I found out they closed for March but then slowly started to reopen.
That night, I went to an iconic bar, McMenamins. I was personally upset at Bill for never mentioning he had a pub and brewery. –that’s an inside joke. It’s just ironic that my neighbor from Springfield, PA, in St. Francis Parish, had the same name as a pub and brewery across the continent on the site of the old St. Francis school? Okay, okay: things like that tickle me. One of the things Oregon is known for is craft breweries. McMenamins did not disappoint. I had a local favorite: a Ruby, a red ale. Two actually, with another local favorite: an elk burger. Great combination!
At the pub, I started talking to this couple. That was another thing: people willing to chat. Fantastic couple. They were from Portland and out here to escape the city. It was another thing that pushed at my sensibilities. He was my age and considering quitting his career. We talked about it. Money, security, keeps us in place. But should it? What really does lie beyond the next bend? The entire thing also made me a bit sad to be honest. His wife (or partner or?) was urging him to quit. I checked out his Instagram account. If he decided to make the move, he was going to have a cheering section, his best friend, and all of her support. I wonder what is going to happen?
But then it was off down the road, west along the scenic route to Sisters. I just find it fascinating how these towns spring out of nowhere. It’s like someone chopped a bit of forest down, threw in a road, and decided to start a town. You come across a lot of them. Sisters was one of the nicest ones, small but orderly and scenic. I’ve been through a few that I wasn’t about to stop in. But you never really know. It’s one of the interesting things about driving the scenic routes and smaller roads. On the big highways, you speed past everything. Sometimes, you have to jump off either for gas, or a bathroom break or something. Will the exit lead you immediately into a town to get what you need, or will you have to drive a few miles to a gas station with one or two pumps?

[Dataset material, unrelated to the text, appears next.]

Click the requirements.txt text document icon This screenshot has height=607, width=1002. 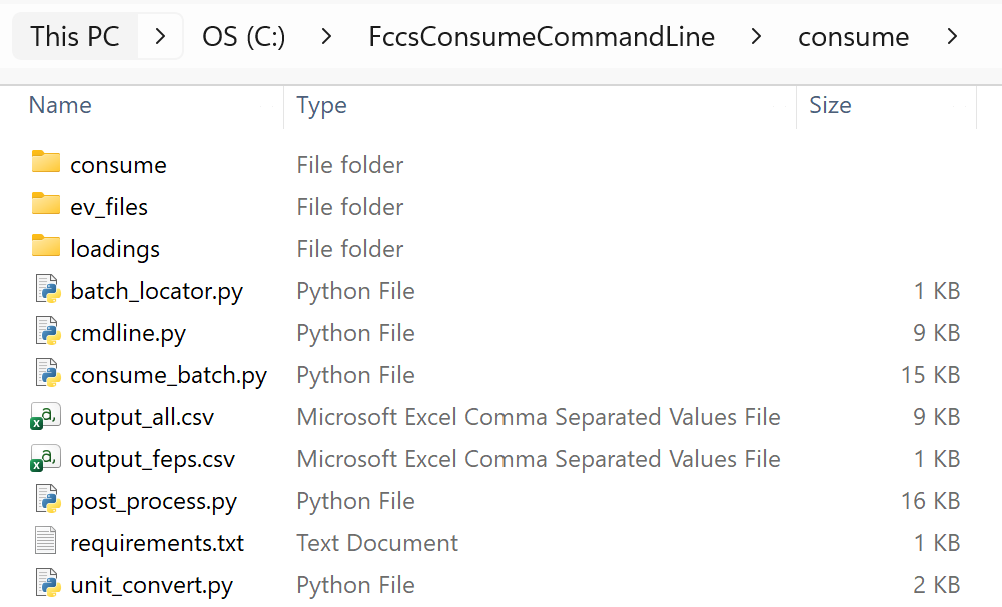tap(46, 542)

Along the byways, you are not assured of anything. Here in Oregon, when I first arrived from California, I went miles without seeing another car. A small town appeared that I really didn’t want to stop at but I did. Then, a few miles down the road, was a nicer, shinier town.

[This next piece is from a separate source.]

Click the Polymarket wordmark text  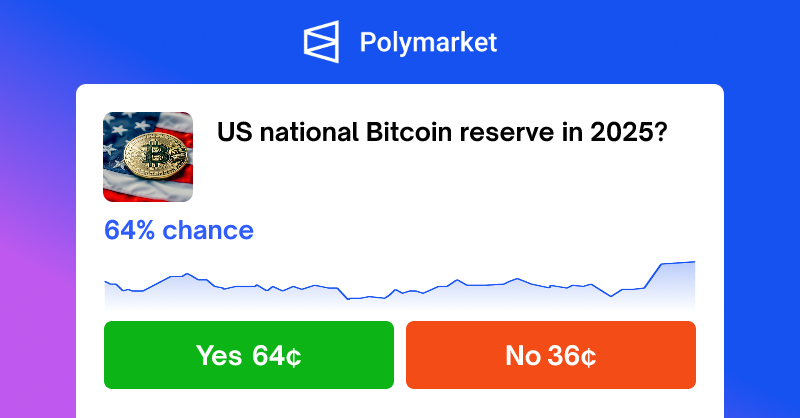(x=428, y=43)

Sisters was just about as nice as you could ask for. I had heard about it from someone and when I had jokingly said I needed a haircut, they gave me a phone number. It was a salon sitting in a little strip mall. Great haircut and I think she wanted to refuse my tip , but then she gave me directions to the Sisters Coffee Shop.
The drive from Sisters to Salem, where I picked up the speedway of Route 5 (the west coast 95, running from Canada to Mexico) was another lesson about the scenic byways. Sometimes you win and sometimes you get stuck. East and West Oregon is the high desert. Beautiful country, the roads twisting you down thousands of feet, that I had plenty of time to enjoy the scenery because there was absolutely nowhere to pass the cars and trucks in front of me.
Gorgeous day for a drive though. Both the windows down, AC off, and not cursing that much about the people in front of me. The thrill of FINALLY getting ahead of the truck and having the road to myself for a dozen miles–only to catch up with the next pack. When I finally hit Route 5, I was ready for some speed. But, like on 95, it can be hit or miss.
I really don’t know why three lanes are so confusing to everybody. One lane, everybody knows their place. Two lanes, fast and slow. Three lanes, they don’t know what to do with themselves–but if I am passing you on the right, you are WRONG. In this respect, Oregon is no different than any other state. Right lane: slow. Middle lane: speed limit. Left lane: get the hell out of my way or can you keep up?